*Instructions to follow*
Each line of the listing below should be restated word for word.
# # #
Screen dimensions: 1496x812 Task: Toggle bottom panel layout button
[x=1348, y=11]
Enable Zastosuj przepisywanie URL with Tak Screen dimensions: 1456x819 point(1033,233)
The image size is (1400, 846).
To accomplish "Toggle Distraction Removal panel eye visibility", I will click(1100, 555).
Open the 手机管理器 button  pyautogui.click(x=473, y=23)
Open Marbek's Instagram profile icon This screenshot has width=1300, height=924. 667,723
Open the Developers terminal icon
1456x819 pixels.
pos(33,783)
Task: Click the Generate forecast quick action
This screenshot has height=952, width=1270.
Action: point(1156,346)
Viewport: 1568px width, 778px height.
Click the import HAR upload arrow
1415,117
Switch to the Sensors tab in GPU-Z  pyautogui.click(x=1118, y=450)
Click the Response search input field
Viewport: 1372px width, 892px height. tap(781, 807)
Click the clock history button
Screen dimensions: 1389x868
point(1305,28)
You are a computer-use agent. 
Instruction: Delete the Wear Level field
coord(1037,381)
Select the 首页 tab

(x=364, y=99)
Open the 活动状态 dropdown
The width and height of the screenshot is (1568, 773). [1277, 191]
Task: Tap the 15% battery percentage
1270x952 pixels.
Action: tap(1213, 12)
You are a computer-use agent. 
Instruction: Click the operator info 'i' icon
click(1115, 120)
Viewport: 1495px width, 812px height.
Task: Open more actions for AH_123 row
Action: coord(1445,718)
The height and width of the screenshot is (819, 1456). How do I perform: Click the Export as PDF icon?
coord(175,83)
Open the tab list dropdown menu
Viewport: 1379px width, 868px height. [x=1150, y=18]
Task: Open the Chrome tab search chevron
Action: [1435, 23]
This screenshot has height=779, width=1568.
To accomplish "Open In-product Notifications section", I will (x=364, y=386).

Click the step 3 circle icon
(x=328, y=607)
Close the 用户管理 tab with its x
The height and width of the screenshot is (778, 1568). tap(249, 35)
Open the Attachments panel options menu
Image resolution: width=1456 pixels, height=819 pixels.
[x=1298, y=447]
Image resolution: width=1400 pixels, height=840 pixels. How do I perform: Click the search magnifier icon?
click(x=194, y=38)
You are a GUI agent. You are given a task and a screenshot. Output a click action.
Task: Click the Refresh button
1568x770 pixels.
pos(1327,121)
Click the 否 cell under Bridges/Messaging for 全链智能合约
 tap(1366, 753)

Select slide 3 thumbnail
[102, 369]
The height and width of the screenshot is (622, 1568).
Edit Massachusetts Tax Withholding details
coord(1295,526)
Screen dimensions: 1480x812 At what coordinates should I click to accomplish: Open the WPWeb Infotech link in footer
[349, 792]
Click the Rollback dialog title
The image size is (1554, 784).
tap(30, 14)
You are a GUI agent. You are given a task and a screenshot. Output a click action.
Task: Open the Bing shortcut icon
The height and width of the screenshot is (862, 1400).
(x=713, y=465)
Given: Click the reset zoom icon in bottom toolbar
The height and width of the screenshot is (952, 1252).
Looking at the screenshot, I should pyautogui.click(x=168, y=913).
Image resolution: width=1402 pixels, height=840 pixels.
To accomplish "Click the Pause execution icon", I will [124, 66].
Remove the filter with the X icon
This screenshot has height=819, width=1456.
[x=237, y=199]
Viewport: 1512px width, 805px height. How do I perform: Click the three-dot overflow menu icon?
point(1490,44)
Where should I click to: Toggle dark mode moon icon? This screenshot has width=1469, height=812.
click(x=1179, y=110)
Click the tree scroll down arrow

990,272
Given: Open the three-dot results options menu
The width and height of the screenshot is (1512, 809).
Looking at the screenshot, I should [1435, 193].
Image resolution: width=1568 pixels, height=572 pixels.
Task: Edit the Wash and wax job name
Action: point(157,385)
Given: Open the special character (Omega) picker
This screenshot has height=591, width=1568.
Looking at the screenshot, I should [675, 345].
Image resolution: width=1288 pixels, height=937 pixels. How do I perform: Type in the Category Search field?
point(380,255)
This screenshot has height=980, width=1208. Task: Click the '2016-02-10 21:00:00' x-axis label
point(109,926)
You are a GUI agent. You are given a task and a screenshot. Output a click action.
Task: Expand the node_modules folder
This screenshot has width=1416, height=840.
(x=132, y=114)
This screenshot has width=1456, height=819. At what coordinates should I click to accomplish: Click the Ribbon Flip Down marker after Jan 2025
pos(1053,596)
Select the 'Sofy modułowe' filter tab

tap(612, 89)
# # #
*Answer to the problem*
Screen dimensions: 1496x812 Task: Toggle bottom panel layout button
[x=1348, y=11]
Enable Zastosuj przepisywanie URL with Tak Screen dimensions: 1456x819 point(1033,233)
The image size is (1400, 846).
To accomplish "Toggle Distraction Removal panel eye visibility", I will click(1100, 555).
Open the 手机管理器 button  pyautogui.click(x=473, y=23)
Open Marbek's Instagram profile icon This screenshot has width=1300, height=924. 667,723
Open the Developers terminal icon
1456x819 pixels.
pos(33,783)
Task: Click the Generate forecast quick action
This screenshot has height=952, width=1270.
Action: point(1156,346)
Viewport: 1568px width, 778px height.
Click the import HAR upload arrow
1415,117
Switch to the Sensors tab in GPU-Z  pyautogui.click(x=1118, y=450)
Click the Response search input field
Viewport: 1372px width, 892px height. tap(781, 807)
Click the clock history button
Screen dimensions: 1389x868
point(1305,28)
You are a computer-use agent. 
Instruction: Delete the Wear Level field
coord(1037,381)
Select the 首页 tab

(x=364, y=99)
Open the 活动状态 dropdown
The width and height of the screenshot is (1568, 773). [1277, 191]
Task: Tap the 15% battery percentage
1270x952 pixels.
Action: tap(1213, 12)
You are a computer-use agent. 
Instruction: Click the operator info 'i' icon
click(1115, 120)
Viewport: 1495px width, 812px height.
Task: Open more actions for AH_123 row
Action: coord(1445,718)
The height and width of the screenshot is (819, 1456). How do I perform: Click the Export as PDF icon?
coord(175,83)
Open the tab list dropdown menu
Viewport: 1379px width, 868px height. [x=1150, y=18]
Task: Open the Chrome tab search chevron
Action: [1435, 23]
This screenshot has height=779, width=1568.
To accomplish "Open In-product Notifications section", I will (x=364, y=386).

Click the step 3 circle icon
(x=328, y=607)
Close the 用户管理 tab with its x
The height and width of the screenshot is (778, 1568). tap(249, 35)
Open the Attachments panel options menu
Image resolution: width=1456 pixels, height=819 pixels.
[x=1298, y=447]
Image resolution: width=1400 pixels, height=840 pixels. How do I perform: Click the search magnifier icon?
click(x=194, y=38)
You are a GUI agent. You are given a task and a screenshot. Output a click action.
Task: Click the Refresh button
1568x770 pixels.
pos(1327,121)
Click the 否 cell under Bridges/Messaging for 全链智能合约
 tap(1366, 753)

Select slide 3 thumbnail
[102, 369]
The height and width of the screenshot is (622, 1568).
Edit Massachusetts Tax Withholding details
coord(1295,526)
Screen dimensions: 1480x812 At what coordinates should I click to accomplish: Open the WPWeb Infotech link in footer
[349, 792]
Click the Rollback dialog title
The image size is (1554, 784).
tap(30, 14)
You are a GUI agent. You are given a task and a screenshot. Output a click action.
Task: Open the Bing shortcut icon
The height and width of the screenshot is (862, 1400).
(x=713, y=465)
Given: Click the reset zoom icon in bottom toolbar
The height and width of the screenshot is (952, 1252).
Looking at the screenshot, I should pyautogui.click(x=168, y=913).
Image resolution: width=1402 pixels, height=840 pixels.
To accomplish "Click the Pause execution icon", I will [124, 66].
Remove the filter with the X icon
This screenshot has height=819, width=1456.
[x=237, y=199]
Viewport: 1512px width, 805px height. How do I perform: Click the three-dot overflow menu icon?
point(1490,44)
Where should I click to: Toggle dark mode moon icon? This screenshot has width=1469, height=812.
click(x=1179, y=110)
Click the tree scroll down arrow

990,272
Given: Open the three-dot results options menu
The width and height of the screenshot is (1512, 809).
Looking at the screenshot, I should [1435, 193].
Image resolution: width=1568 pixels, height=572 pixels.
Task: Edit the Wash and wax job name
Action: point(157,385)
Given: Open the special character (Omega) picker
This screenshot has height=591, width=1568.
Looking at the screenshot, I should [675, 345].
Image resolution: width=1288 pixels, height=937 pixels. How do I perform: Type in the Category Search field?
point(380,255)
This screenshot has height=980, width=1208. Task: Click the '2016-02-10 21:00:00' x-axis label
point(109,926)
You are a GUI agent. You are given a task and a screenshot. Output a click action.
Task: Expand the node_modules folder
This screenshot has width=1416, height=840.
(x=132, y=114)
This screenshot has width=1456, height=819. At what coordinates should I click to accomplish: Click the Ribbon Flip Down marker after Jan 2025
pos(1053,596)
Select the 'Sofy modułowe' filter tab

tap(612, 89)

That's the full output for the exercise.